In a study published in Nature Communications, the team wrote that by observing the neural activity of adults while they thought about certain groups of words, the algorithm could detect whether someone had experienced suicidal thoughts with an accuracy rating of 91 percent and whether they had previously attempted suicide with 94 percent accuracy. Marcel Just, the author of the study, said that while the program was not 100 percent perfect, it would still be “nice to have this additional method” of diagnosis.
The participants in the survey were 34 adults, split half and half as to whether they experience suicidal thoughts. Each of them was asked to think about the meaning of groups of words which were either positive, negative, or related to death, while undergoing a brain scan known as a fMRI.
The responses to six of the words (‘death,’ ‘trouble,’ ‘carefree,’ ‘praise,’ ‘good,’ and ‘beauty’) showed the largest differences between the two groups of people. Scientists then fed these results into a machine learning algorithm, and asked it to identify which group they belonged to.
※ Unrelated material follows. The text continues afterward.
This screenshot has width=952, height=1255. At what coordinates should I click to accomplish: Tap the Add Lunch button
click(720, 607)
The algorithm managed to sort the study participants with remarkable accuracy.
Blake Richards, a neuroscientist at the University of Toronto, expressed doubt about the validity and usefulness of the research, arguing that the results are interesting, but only show correlation, not causation:
There is undoubtedly a biological basis for whether someone is going to commit suicide… There’s a biological basis for every aspect of our mental lives, but the question is whether the biological basis for these things are sufficiently accessible by fMRI to really develop a reliable test that you could use in a clinical setting
The small number of participants was a flaw admitted by Just himself, but he believes that in the future, the algorithm could certainly diagnose suicidal thoughts, and would want to experiment more with it to improve its accuracy.
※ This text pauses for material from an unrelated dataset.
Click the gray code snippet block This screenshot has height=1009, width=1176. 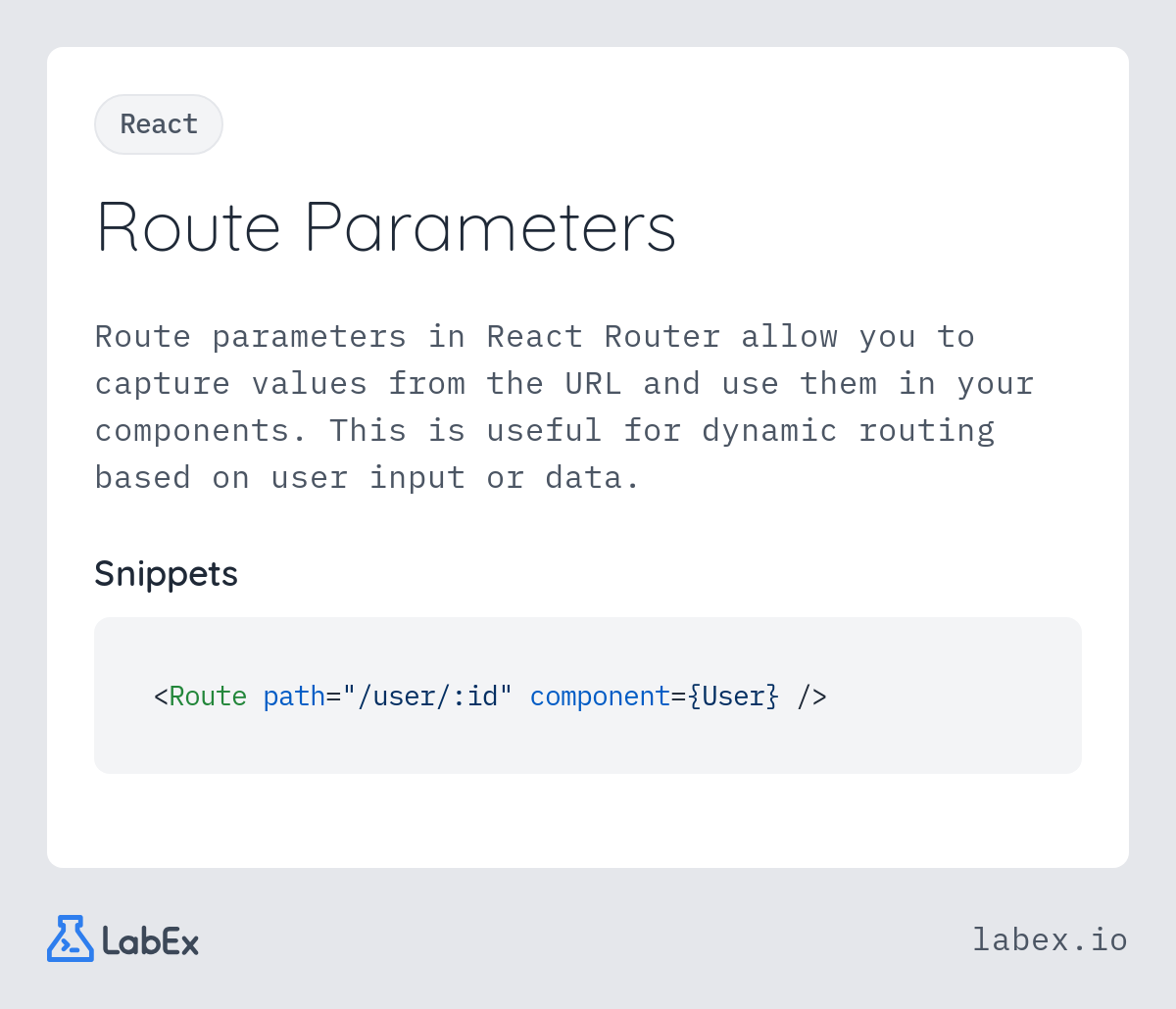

Just’s previous work, which was published in June of this year, involved an A.I. using brain scans to create and analyze complex sentences, effectively teaching it how to read minds. A sentence such as “the witness shouted during the trial,” was broken down into features such as setting, size, person and physical interaction, and was then able to be reconstructed from the fMRI scans at an accuracy rate of 87 percent.